> [Document passage]

/---

# smoking bonless pork butt rolled up? or laid out flat?



## beerface (Feb 15, 2017)

Hello! I am new to these awesome forums but have been smoking a couple years now. I am trying to smoke a boneless pork butt that has been butterflied and bone removed. I dry brine'd it over night twined and rolled it up.  Today i rubbed it. I have electric Masterbuilt smoker. The peice of meat is abour 3.45 lbs. Planned on smoking for about 4 hours at 220f. The question is do I leave it rolled up to smoke it or lay it out flat and smoke it. And would this change any smoking times? thank you for any help


----------



## wild west (Feb 15, 2017)

It will finish quicker flat. You might want to up the temp a little. 220* is a little low. 240 or 250. If you are wanting to pull the roast it likely won't reach 205 in 4 hrs if you leave it tied.


----------



## beerface (Feb 15, 2017)

ok awesome thanks for the help. So If I lay it sort of flat leave it at 220 and for 4 hours should be good? I just want it to turn out amazing


----------



## wild west (Feb 15, 2017)

How thick is the butt when flat? Each butt is different. Time will depend on thickness,amount of connective tissue in the roast and cooker temp.


----------



## beerface (Feb 15, 2017)

well I would say its about 3 inches thick, both pieces when laid out flat. I was going by a general rule of 1 hour per pound of meat for pork butt.


----------



## ab canuck (Feb 15, 2017)

\---

Item position lines
/---

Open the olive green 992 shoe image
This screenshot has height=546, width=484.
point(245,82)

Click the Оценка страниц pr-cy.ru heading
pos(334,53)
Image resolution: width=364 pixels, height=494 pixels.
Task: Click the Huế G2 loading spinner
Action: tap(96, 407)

\---

> [Required task A]
Answer these about the pork butt smoking thread:
(i) What weight does beerface give for the meat?
(ii) What cooker temperatures does wild west suggest in place of 220?
(iii) How thick does beerface say both pieces are when laid out flat?
> [Required task B]
Reproduce the pork butt smoking thread, starting at "ok awesome thanks" and ending at "and cooker temp.".

> [Complete response A]
(i) About 3.45 lbs.
(ii) 240 or 250.
(iii) About 3 inches.

> [Complete response B]
ok awesome thanks for the help. So If I lay it sort of flat leave it at 220 and for 4 hours should be good? I just want it to turn out amazing


----------



## wild west (Feb 15, 2017)

How thick is the butt when flat? Each butt is different. Time will depend on thickness,amount of connective tissue in the roast and cooker temp.